Guénon points out that this mediating role of mankind in the cosmos is the macrocosmic equivalent of the mediating role of the soul in each human being, where it relates to and connects the intellect and the body. All this is of fundamental importance for the freedom of the will. If we start from the complex nature of the person, as above, and bear in mind that the Instinctive, Animic, and Intellective ‘spheres’ are by no means bound to act in concert, but can modify the will by the equivalent rotation at various speeds, both with and contrary to one another, there will be more than enough to support the idea of free will.

The loss of such ideas from modern philosophy has resulted in a point of view which is too simplified to correspond to reality. Its reasonings about free will are therefore based on the most minimal assumptions about human nature which ignore its internal levels of being. When the person is thus treated as a single subject who knows and wills, moreover, the discussion is biased against free will from the start, because, in nature, the simpler the structure, the less room there is for freedom. Simplistic thought is inherently deterministic; the simplest structure of all, like that of a stone, has no freedom at all.”

Source: Robert Bolton, Self and Spirit, pp. 74-9

Advertisements

[‘What am I?’]

“The reality of the soul as the true core of our being makes a vital difference to the idea of personal identity, that is, how we answer the question ‘What am I?’ From what can be said about the soul’s role in perception, it can be seen that there is one way in which soul and body are not only complementary realities [transcendent and immanent], but that each is exactly the inverse of the other. For the common sense idea of identity—based on the body—the ‘I’ or self is one more physical entity among others, and it is wholly contained by a physical world which is made up of other such things. It is a certain kind of organism which runs about on the surface of a certain kind of planet, and is therefore relative by definition.

=-=-=

_EXERCISE TASKS_
A – Name the three "spheres" of the person that the excerpt on the soul and free will identifies.
B – In the excerpt on the soul and free will, what is given as an example of the simplest structure, one with no freedom at all?
C – Reproduce the portion of the excerpt on the soul and free will between "Guénon points out" and "of free will.", inclusive.
The entries have no connection to the excerpt on the soul and free will.

_RAW DATA_

=-=-=

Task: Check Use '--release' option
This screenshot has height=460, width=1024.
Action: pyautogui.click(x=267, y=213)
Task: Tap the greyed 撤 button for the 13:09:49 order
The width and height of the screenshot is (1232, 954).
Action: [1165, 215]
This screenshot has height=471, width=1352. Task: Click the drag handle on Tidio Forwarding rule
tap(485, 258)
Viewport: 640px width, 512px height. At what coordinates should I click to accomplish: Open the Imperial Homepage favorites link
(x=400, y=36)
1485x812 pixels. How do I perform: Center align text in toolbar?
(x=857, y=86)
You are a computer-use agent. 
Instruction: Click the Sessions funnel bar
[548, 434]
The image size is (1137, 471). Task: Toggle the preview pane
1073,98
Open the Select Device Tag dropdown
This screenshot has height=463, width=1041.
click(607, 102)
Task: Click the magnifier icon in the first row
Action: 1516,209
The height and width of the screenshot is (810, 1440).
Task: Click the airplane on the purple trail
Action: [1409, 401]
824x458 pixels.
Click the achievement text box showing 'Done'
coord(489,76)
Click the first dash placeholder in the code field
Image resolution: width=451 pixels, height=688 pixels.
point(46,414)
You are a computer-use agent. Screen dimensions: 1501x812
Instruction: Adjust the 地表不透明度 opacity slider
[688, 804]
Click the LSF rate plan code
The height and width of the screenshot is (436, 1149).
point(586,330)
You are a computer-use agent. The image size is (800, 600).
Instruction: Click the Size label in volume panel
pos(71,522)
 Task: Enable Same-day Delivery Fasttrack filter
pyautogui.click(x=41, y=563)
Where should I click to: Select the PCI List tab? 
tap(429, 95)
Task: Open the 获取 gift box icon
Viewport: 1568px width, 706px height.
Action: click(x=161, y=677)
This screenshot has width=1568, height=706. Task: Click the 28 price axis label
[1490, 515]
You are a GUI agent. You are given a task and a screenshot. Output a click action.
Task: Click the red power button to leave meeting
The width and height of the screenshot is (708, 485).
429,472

=-=-=

_ANSWERS PROVIDED_
A – Instinctive, Animic, Intellective

B – A stone.

C –
Guénon points out that this mediating role of mankind in the cosmos is the macrocosmic equivalent of the mediating role of the soul in each human being, where it relates to and connects the intellect and the body. All this is of fundamental importance for the freedom of the will. If we start from the complex nature of the person, as above, and bear in mind that the Instinctive, Animic, and Intellective ‘spheres’ are by no means bound to act in concert, but can modify the will by the equivalent rotation at various speeds, both with and contrary to one another, there will be more than enough to support the idea of free will.